**Liste des tâches**
A. D'après l'article sur les métiers verts en Algérie, pourquoi présente-t-on souvent ces emplois comme exigeant de sérieuses qualifications ? Répondez en une à trois phrases.
B. Résumez en trois phrases l'article sur les métiers verts en Algérie.
C. Poursuivez l'article sur les métiers verts en Algérie en prenant la suite de sa dernière phrase.

**Extrait du texte**
•••••

« Ces métiers verts algériens que l’on ne connait pas forcement. » Par Karim Tedjani.
Beaucoup d'emplois verts sont liés à des secteurs de pointes...
(Photo prise dans une usine de dessalement d'eau de mer à Targui - Ain Temouchent-)
« L’économie verte, une affaire de bon sens avant tout… »
Une étude réalisée par le programme germano-algérien « Deved » a annoncé récemment la possibilité de créer 1 400 000 nouveaux emplois en opérant une mutation « verte » de l’Economie de notre pays. Ces nouveaux métiers sont appelés « métiers verts » et ils sont directement liés au concept d’Economie verte qui a pour finalité de générer de la croissance économique tout en veillant à respecter l’environnement.
Pour la majorité des acteurs de la préservation de l’Environnement que j’ai pu rencontrer en Algérie, ce mode de gouvernance économique n’est pas applicable dans le contexte socio-économique actuel de notre pays. « Il faudrait déjà qu’il existe une vraie économie dans ce pays », affirme un économiste algérien lors d’un récent forum sur les emplois verts organisé par la Direction de l’Environnement de la wilaya de Aïn Temouchent. « Il n’y pas encore de véritable culture environnementale dans ce pays » me répondent généralement la plupart d’entre eux. Pour beaucoup, l’Economie verte fait appel à des procédés technologiques que notre pays ne maîtrise pas encore, de même qu’ils considèrent que la société algérienne n’est pas prête à assimiler cette « vue de l’esprit ».
Il est vrai que l’on présente souvent, en Algérie, les emplois verts comme étant des métiers demandant de sérieuses qualifications. Cela est dû au fait que, pour l’instant, quand on aborde le sujet de l’Economie verte, c’est avant tout pour parler de l’industrie du traitement des déchets et des eaux usées, de celle des énergies renouvelables. Usines de dessalement de l’eau de mer, centrales d’enfouissements techniques, centrales photovoltaïques et géothermiques, usines de recyclages sont des secteurs industriels qui se développent en Algérie et sont des niches d'emplois prometteuses pour les jeunes ingénieurs et cadres supérieurs algériens.
Certes, l’Algérie ne manque pas de jeunes diplômés, mais elle compte aussi beaucoup de jeunes non qualifiés qui ont besoin de trouver un emploi durable.
Une des volontés affichées par le programme du P.N.U.E est de « réduire les inégalités sociales ». N’est-il pas possible de faire aussi de l’Economie verte à une échelle plus humaine en créant des métiers verts moins « industriels». Faut-il forcement faire appel aux seules technologies complexes pour préserver l’environnement ? D’un point de vue curatif, ces procédés sont inévitables, mais quand on aborde la pollution sous un angle plus préventif , il est évident que de simples gestes au quotidien, des « petits » métiers, de simples procédés peuvent également participer à éviter bien des dégradations environnementales tout en créeant de la richesse.
De tels métiers existent déjà en Algérie, et cela ne date pas d’hier ...

•••••

**Données fournies**
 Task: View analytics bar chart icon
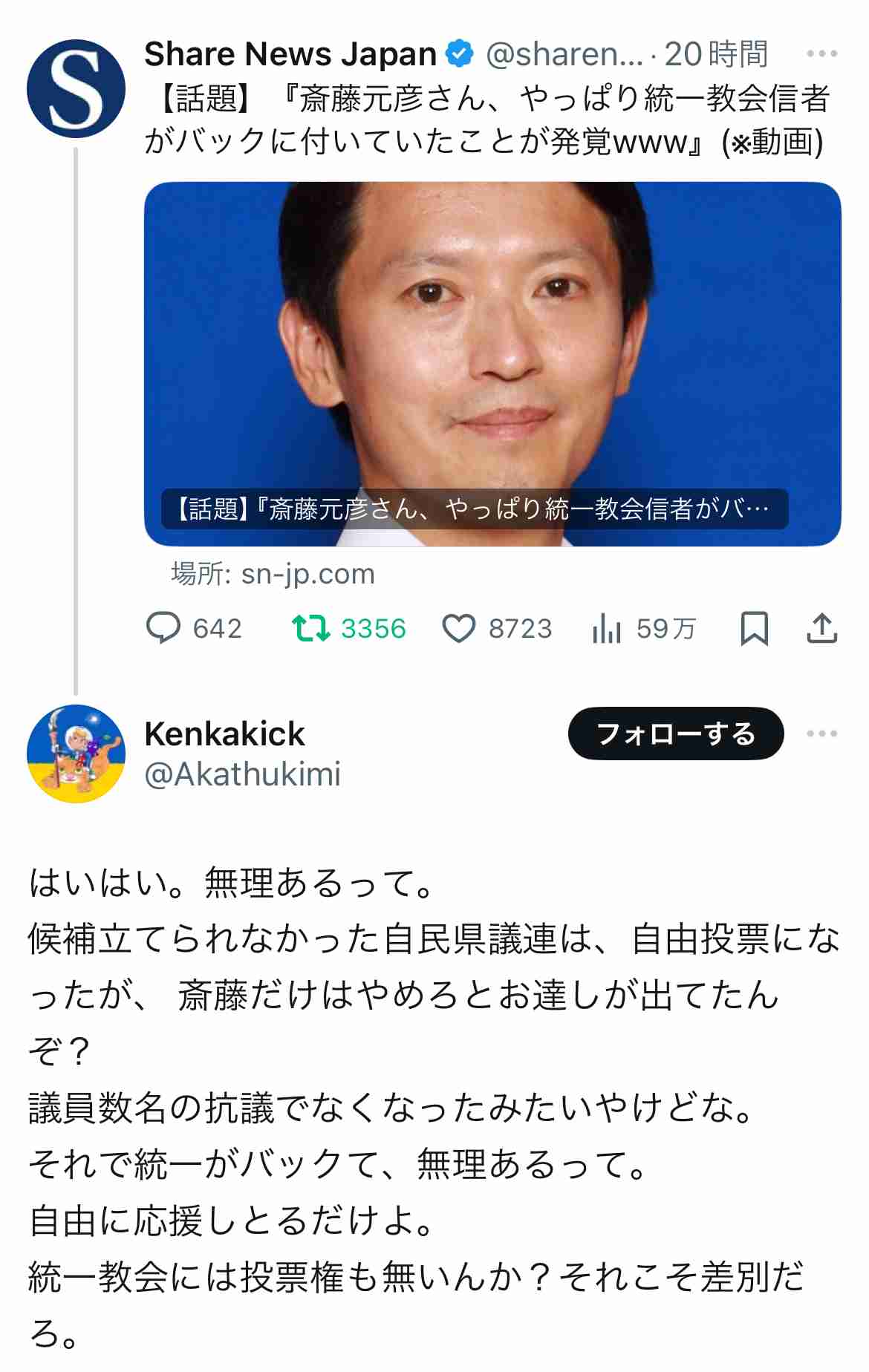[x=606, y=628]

•••••

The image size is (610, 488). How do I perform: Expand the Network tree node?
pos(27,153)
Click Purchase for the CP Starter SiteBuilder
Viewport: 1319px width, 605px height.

•••••

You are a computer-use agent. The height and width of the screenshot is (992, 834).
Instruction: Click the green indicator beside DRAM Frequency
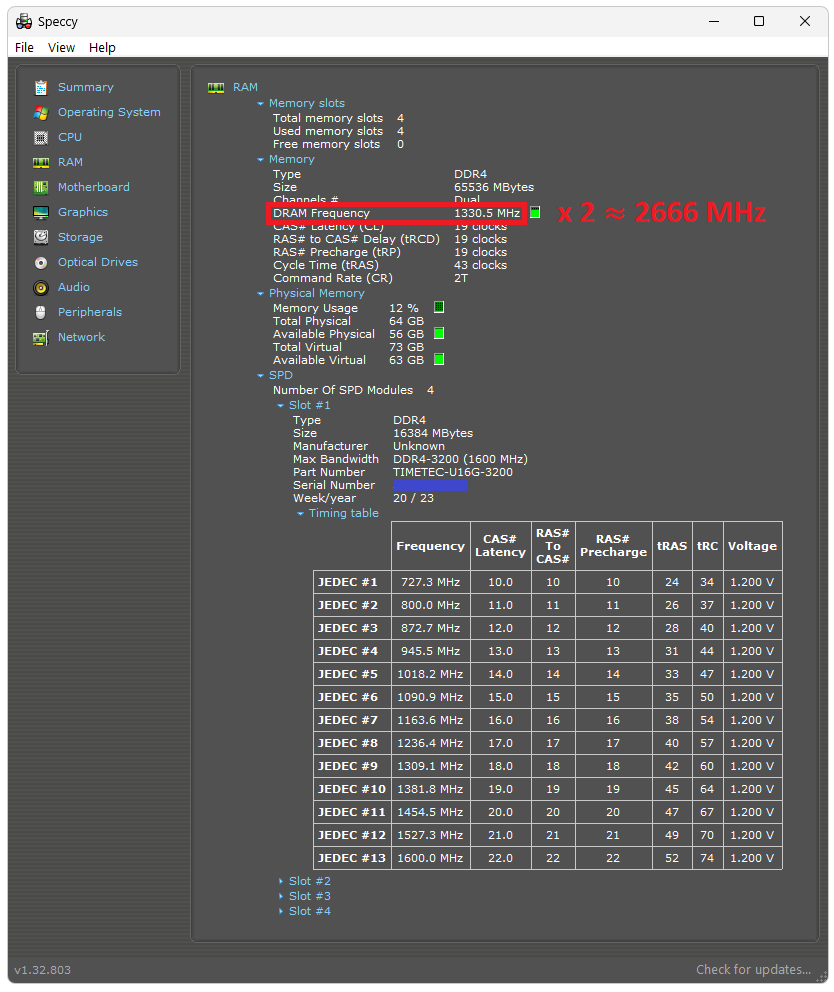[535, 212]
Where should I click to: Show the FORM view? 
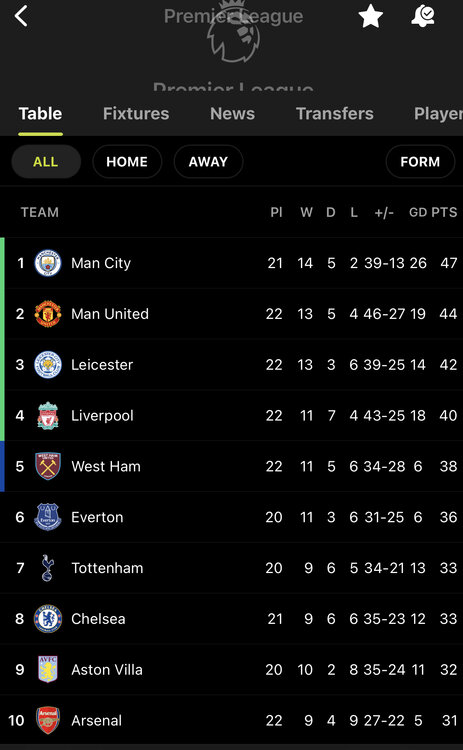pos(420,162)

•••••

**Réponses aux tâches**
A. En Algérie, on parle surtout de l'économie verte à propos de l'industrie du traitement des déchets et des eaux usées et de celle des énergies renouvelables. Ces secteurs industriels, comme le dessalement de l'eau de mer ou les centrales photovoltaïques, offrent surtout des débouchés aux ingénieurs et aux cadres supérieurs.

B. Selon une étude du programme germano-algérien « Deved », une mutation verte de l'économie algérienne pourrait créer 1 400 000 emplois, mais beaucoup d'acteurs de l'environnement jugent ce modèle inapplicable dans le contexte actuel du pays. Les métiers verts y sont souvent présentés comme très qualifiés, car on les associe aux industries des déchets, des eaux usées et des énergies renouvelables, alors que le pays compte aussi beaucoup de jeunes non qualifiés en quête d'un emploi durable. L'article demande si des métiers verts plus modestes et moins industriels ne pourraient pas, eux aussi, prévenir les dégradations environnementales tout en créant de la richesse.

C.
Il suffit, pour les découvrir, de ne pas se limiter à chercher des solutions hors de nos frontières. Ainsi en identifiant ce que nous sommes déjà capables de créer par nous mêmes, nous pourrons mieux assimiler les savoir faires de nos voisins tout en les adaptant à nos particularités nationales. Dans son étude sur les emplois verts, le programme « Deved Algérie » annonce d’ailleurs qu’il existe déjà plusieurs centaines de milliers d’empois verts en Algérie.
J’aimerais vous parler, à ce propos, de deux P.ME algériennes qui ont su tirer profit du recyclage de certains déchets. Chacune a permis de créer des emplois pour de jeunes travailleurs peu qualifiés et participe à minimiser les impacts négatifs de notre développement sur l’environnement. Un des points communs entre ces deux P.M.E, est que leurs gérants sont des hommes d’un certain âge, qu’ils n’ont pas eu besoin de sortir de grandes écoles étrangères pour faire ce que l’on appelle à présent de l’Economie verte. Eux, se contentent de parler de bon sens, de bonnes idées….
« Du pain, rien que du pain… »
L'ingénieux "recycleur" et la présidente de l'association "Main dans la main" (photo: Tedjani K.)
En Algérie, manger sans pain est impensable, autant que de se restaurer sans une bonne bouteille de vin en France.
Beaucoup d’entre nous , ont pris l’habitude de vider de leur mie les morceaux de pain qu’ils consomment. Souvent les tables des restaurants sont garnies par de grandes quantités de "rhoubz" qui ne sont pas toujours consommées en fin de journée. Ainsi, bien que gaspiller la nourriture soit un acte répréhensible dans l'Islam, des montagnes de pains sont gachées chaque jour à travers tout le pays.
D’un autre côté, les éleveurs de volailles ont un besoin croissant de se fournir en nourriture. Il faut dire que les algériens sont de grands consommateurs de viande blanche, ne serait-ce qu’au regard du prix assez prohibitif de la viande rouge dans notre pays. Les farines alimentaires industrielles sont assez coûteuses et pèsent sur le budget des éleveurs de tous les bétails. De plus, leur qualité sanitaire , faute de contrôle récurrents, n’est pas totalement assurée.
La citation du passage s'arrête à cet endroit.